I was also skeptical, and thought I must have not gotten the new version. However I tried again just now:

$ git log -1
commit 98abee79f24d54849ec3c987430c28092bf01fe3 (HEAD -> develop, origin/develop)
Author: Jeff Daily <jeffrey.daily@gmail.com>
Date:   Wed Mar 1 15:16:38 2023 -0700

    Fixes #99. stats dispatcher pointed to non-stats functions.
$ make clean
# output omitted
$ ls apps
README.md  meson.build  parasail.csv  parasail_aligner.cpp  parasail_stats.c
$ make
# output omitted
$ ./apps/parasail_aligner -f ~/projects/optimotu/data-raw/seq1.fasta -q ~/projects/optimotu/data-raw/seq2.fasta -a sw_stats_scan_profile_16 -v -m dnafull -t1
    parasail version: 2.6.1
            funcname: sw_stats_scan_profile_16
              cutoff: 7
      case sensitive: no
    alphabet aliases: <no aliases>
          use filter: yes
          gap_extend: 1
            gap_open: 10
              matrix: dnafull
                 AOL: 80
                 SIM: 40
                  OS: 30
                file: /home/brfurnea/projects/optimotu/data-raw/seq1.fasta
               query: /home/brfurnea/projects/optimotu/data-raw/seq2.fasta
              output: parasail.csv
          batch_size: 0
       memory_budget: 7.9743 GB
  read and pack time: 0.0010 seconds
            sentinal: $
end of packed buffer: 1014
 number of sequences: 2
   number of queries: 1
   number of db seqs: 1
     induced SA time: 0.0003 seconds
      naive BWT time: 0.0000 seconds
      clamp LCP time: 0.0000 seconds
            ESA time: 0.0002 seconds
      possible pairs: 1
     generated pairs: 28
        unique pairs: 1
     omp num threads: 1
    openmp prep time: 0.0000 seconds
        profile init: 0.0000 seconds
    profile creation: 0.0001 seconds
Caught SIGSEGV: Segmentation Fault

I had originally done make install, but have subsequently followed up with make uninstall and verified that the library is not present anymore. Can you think of anything else I might have missed?

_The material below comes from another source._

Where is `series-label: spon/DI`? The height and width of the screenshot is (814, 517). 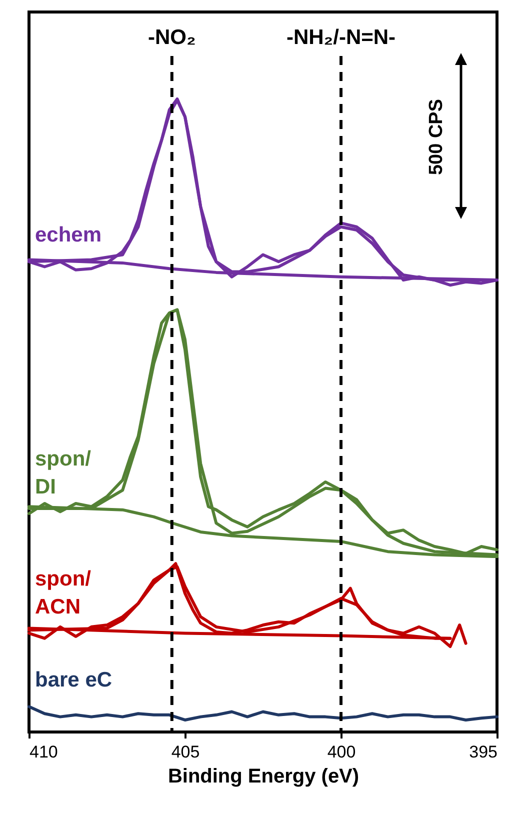
series-label: spon/DI is located at coordinates (64, 474).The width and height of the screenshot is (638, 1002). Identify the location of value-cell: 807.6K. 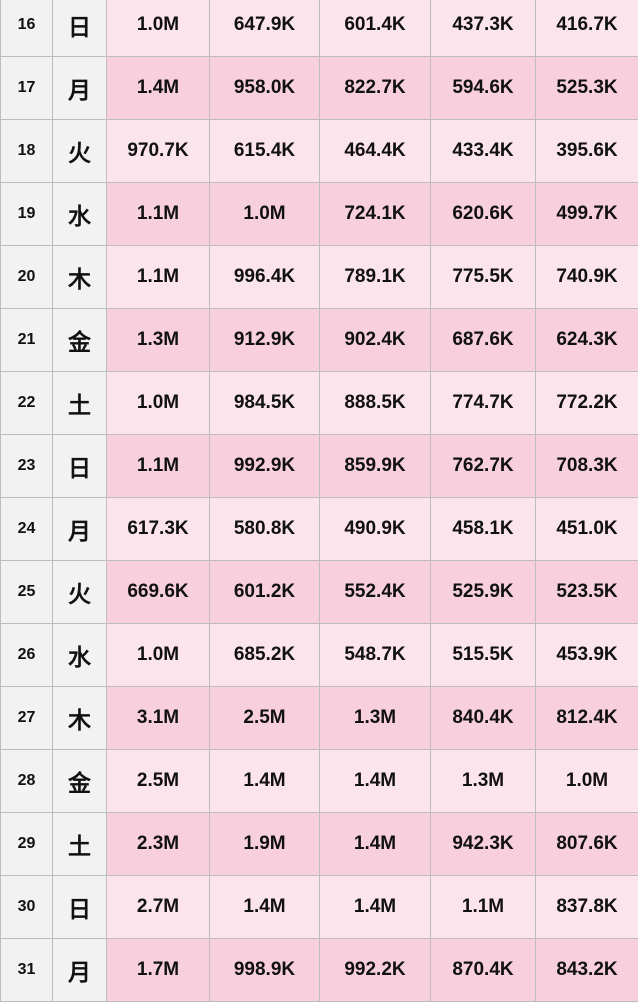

jeffdaily commented 1 year ago

Thank you for sticking with me on this. I just pushed another commit. I didn't catch all of the cases where stats functions weren't getting called by the dispatcher. Please try latest tip of develop.

b0f4141ab60c90f381c29910a286564711e2b6a3

brendanf commented 1 year ago

This now works for me in all of the cases which were previously failing. Thanks!